BEGIN TASK INPUTS

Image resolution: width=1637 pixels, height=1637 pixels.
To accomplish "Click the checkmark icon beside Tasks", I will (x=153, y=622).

END TASK INPUTS
BEGIN TASK INPUTS

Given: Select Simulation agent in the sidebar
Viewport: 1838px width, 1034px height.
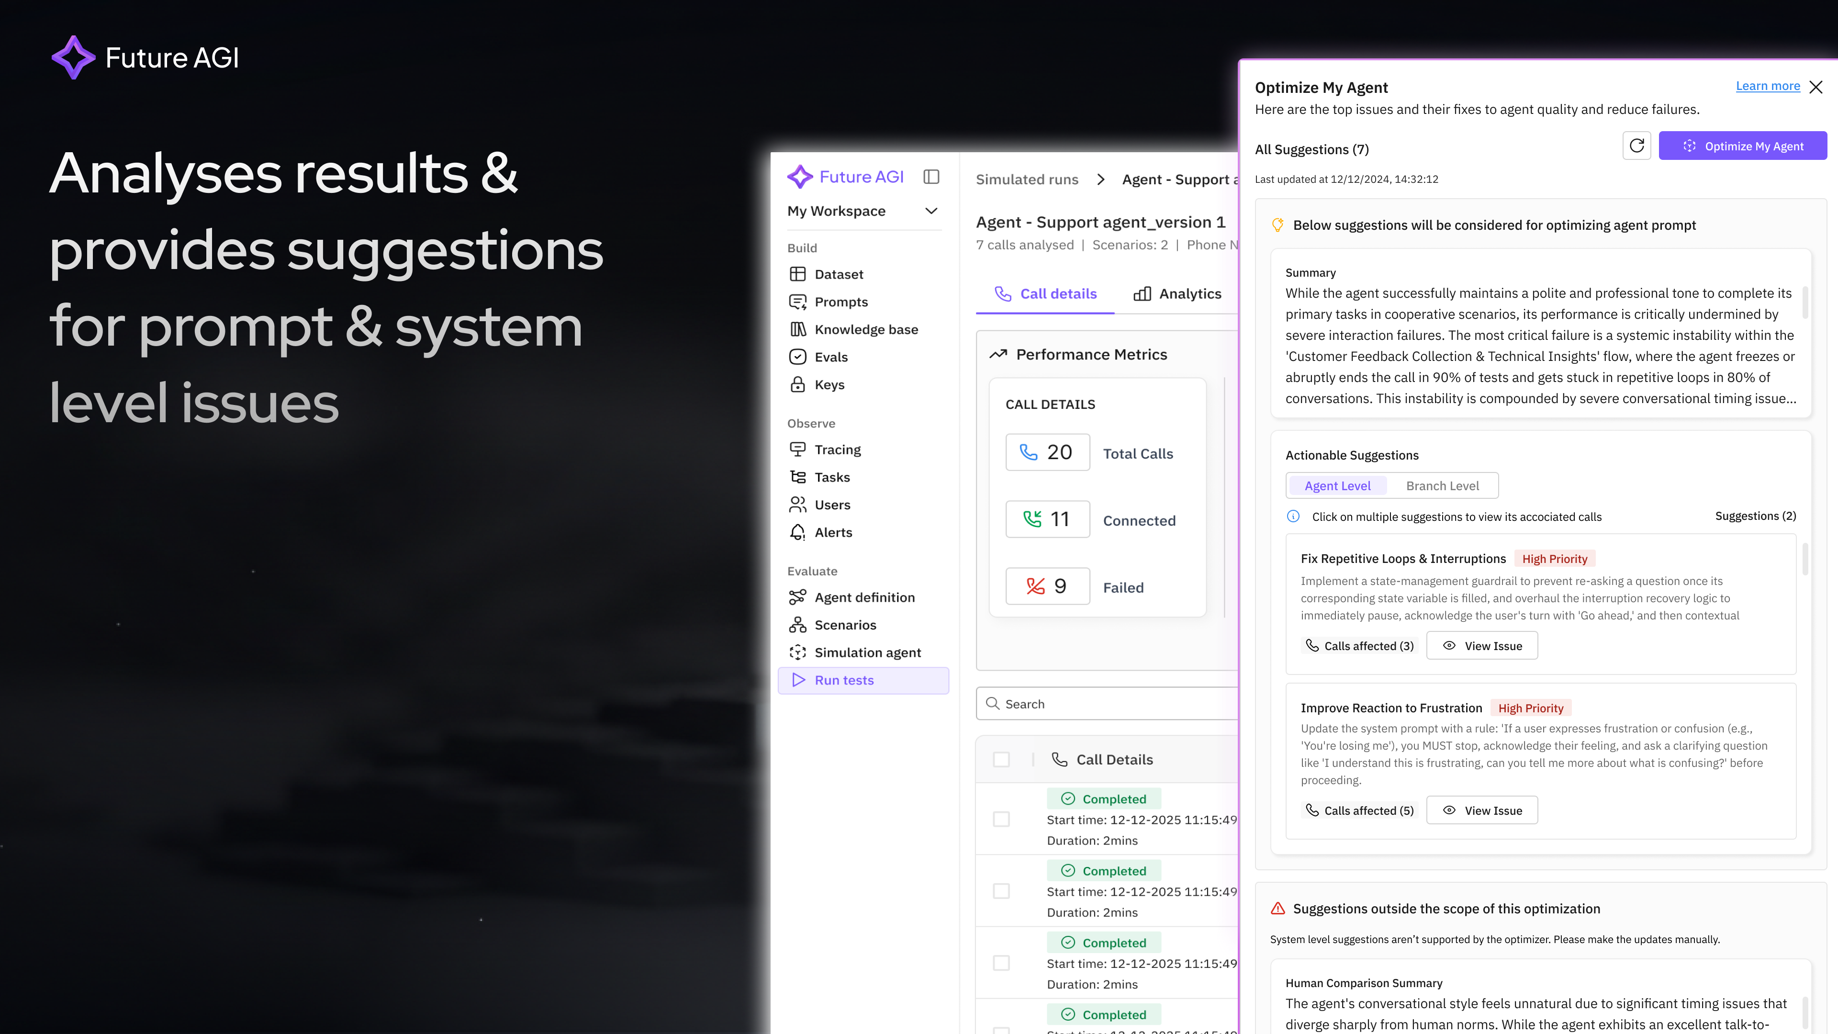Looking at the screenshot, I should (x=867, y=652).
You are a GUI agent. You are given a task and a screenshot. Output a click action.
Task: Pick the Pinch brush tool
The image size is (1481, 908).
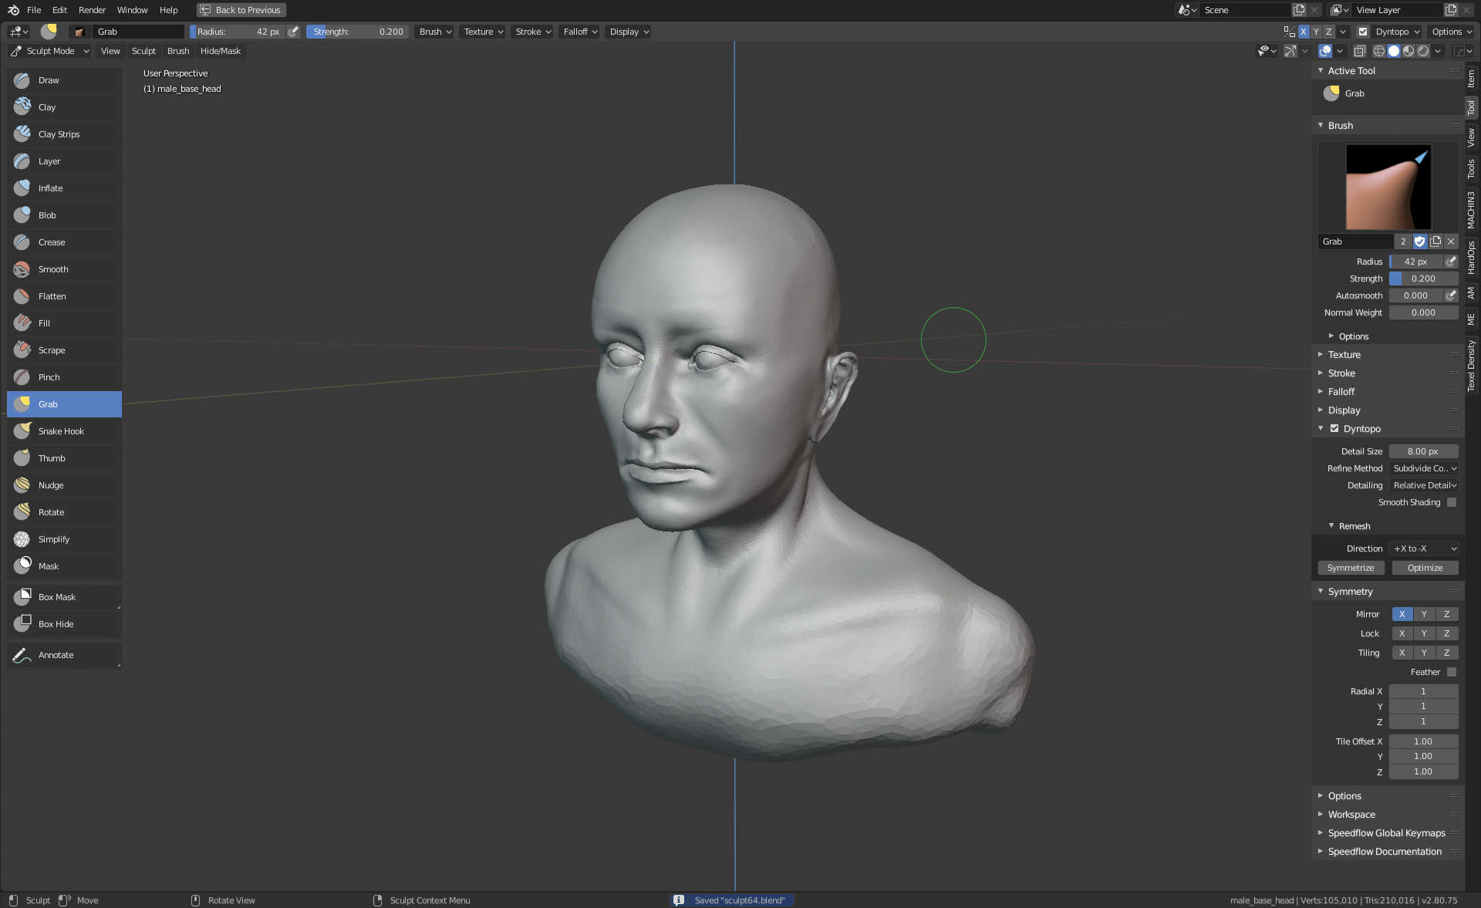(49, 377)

END TASK INPUTS

All lines above starting at the one with "Given: Select Simulation agent in the sidebar" and ending at the one with "Task: Pick the Pinch brush tool", inclusive, are to be printed again exactly, with the pictures left out.

Given: Select Simulation agent in the sidebar
Viewport: 1838px width, 1034px height.
Looking at the screenshot, I should (x=867, y=652).
You are a GUI agent. You are given a task and a screenshot. Output a click action.
Task: Pick the Pinch brush tool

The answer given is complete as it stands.